++++ Available data ++++

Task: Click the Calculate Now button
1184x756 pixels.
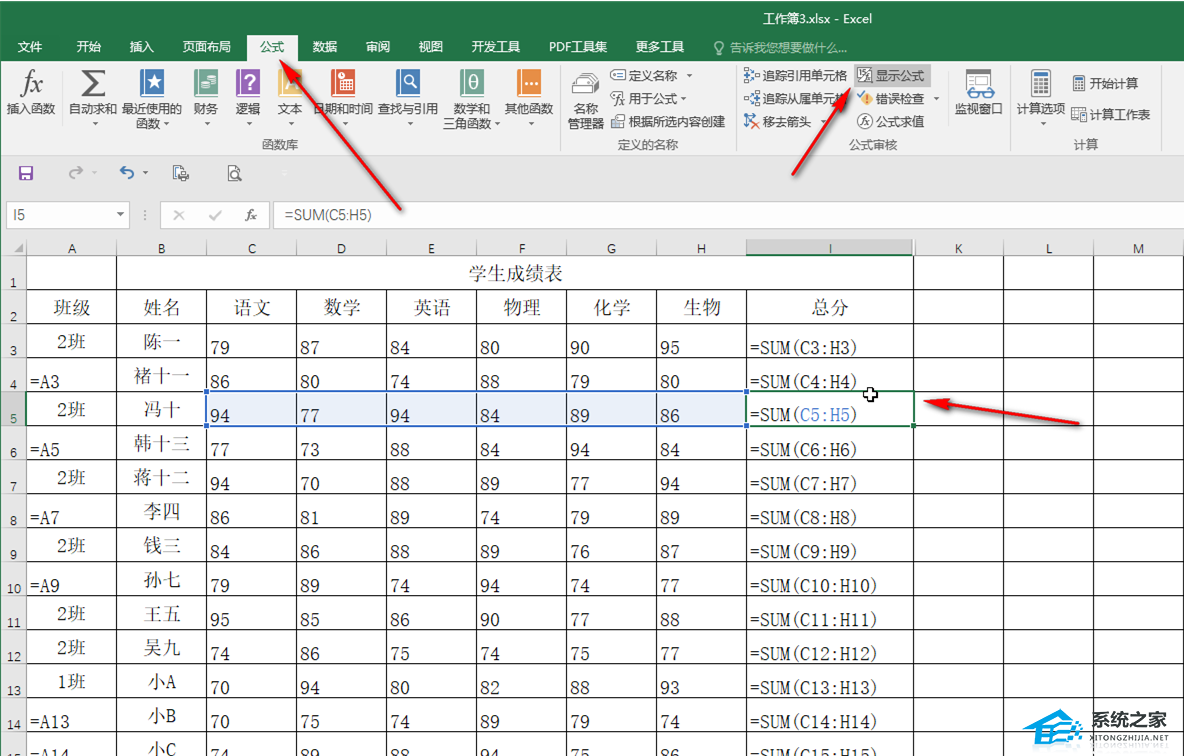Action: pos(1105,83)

++++
++++ Available data ++++

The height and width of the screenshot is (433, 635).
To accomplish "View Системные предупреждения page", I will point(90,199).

++++
++++ Available data ++++

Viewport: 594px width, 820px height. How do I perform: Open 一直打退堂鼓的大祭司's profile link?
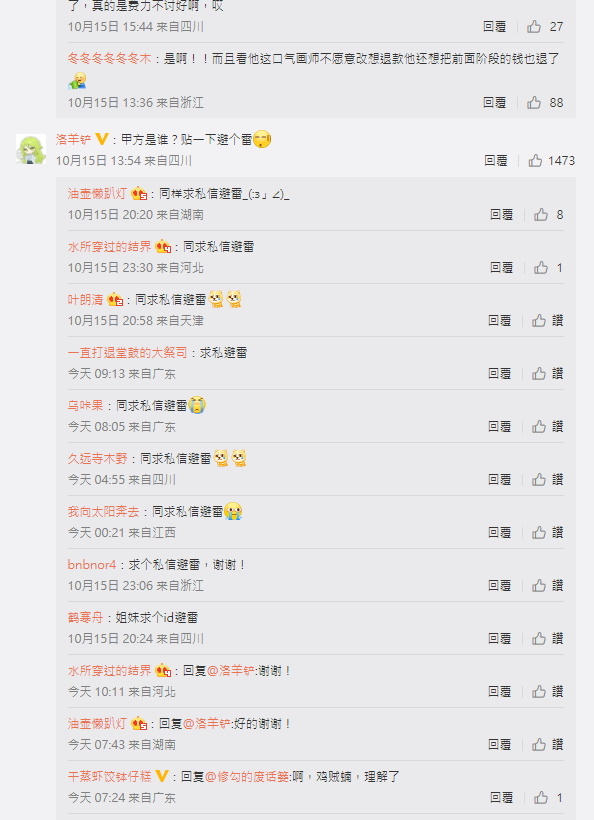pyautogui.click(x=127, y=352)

++++

Exercise. Copy the listing from the line with "Viewport: 594px width, 820px" up to and including the line with "pyautogui.click(x=127, y=352)". Keep the requests unchanged, multiply each coordinate in the answers by 1.5, round to whole numbers (halves go up), and leave out the pictures.

Response to this task.
Viewport: 594px width, 820px height. How do I perform: Open 一直打退堂鼓的大祭司's profile link?
pyautogui.click(x=191, y=528)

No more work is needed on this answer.